El cosario estaba dividido en dos. Por una parte, en la calle San Rafael estaba la oficina, donde se movía el papeleo y donde los clientes eran atendidos a diario. Y en la calle Mazarredo se instaló el almacén (todavía hoy se conserva la fachada), que era el lugar al que llegaban los paquetes en camiones durante el día, o transportados por parte de mi familia desde el arbitrio del Puente Zuazo, cuando estuvo prohibido que circularan vehículos pesados por las calles durante la noche, debido al ruido que hacían los camiones transitando por los adoquines.

Pero, claro, hablamos de los años cuarenta y cincuenta. Evidentemente, no podemos hablar de un negocio o de cualquier elemento sin contextualizarlo, sin darnos una vuelta por las emociones imaginando cómo era el San Fernando de la época.
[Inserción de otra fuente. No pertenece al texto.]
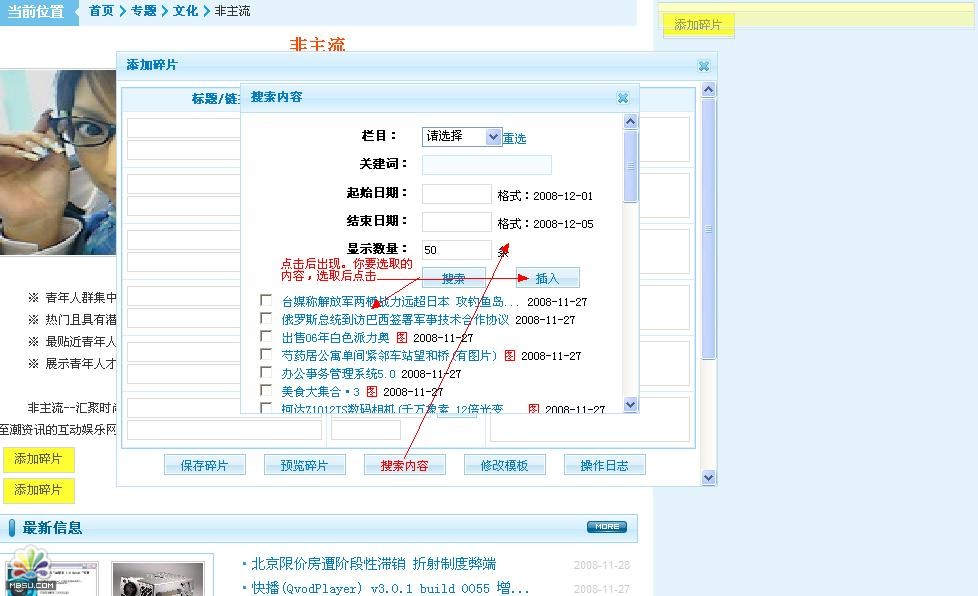978x596 pixels.
Task: Click the search dialog vertical scrollbar thumb
Action: pos(630,165)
Con una población que en su mayor parte no tenía medio de transporte propio, hablar de viajar a Jerez, no digamos a Sevilla, era algo extraordinario, algo que hay que recordar que a veces sólo se hacía en caso de viaje de novios o por algún acontecimiento familiar muy importante. Así que el cosario, en la mayoría de las ocasiones, se convertía en la única posibilidad de conseguir el boleto de lotería de una administración famosa de Sevilla o la entrada para una tarde de toros en el coso jerezano.

No fue el de mi abuelo el único negocio de este tipo de San Fernando. Además del Cosario Valladares y del de Cepillo, sabemos que hubo otros como ‘El Tardío’, que funcionaba en la misma época que el de mi familia.

Cuando mi padre fue reclamado para el servicio militar y mi abuelo no pudo compatibilizar su trabajo en la Constructora Naval con el reparto, el negocio se cerró. Muchos años después, en la casa familiar en la que nací, muy cerquita del almacén de la calle Mazarredo, todavía se hablaba de aquel cosario que produjo tantas anécdotas, que se convirtió en un hervidero de gente, a veces hasta en un lugar de tertulia para muchos paisanos que se acercaban a diario a recoger y llevar paquetes, y que a la mente de una niña soñadora le hizo creer que su abuelo era un pirata que navegaba, transportando mercaderías, en algún velero bergantín.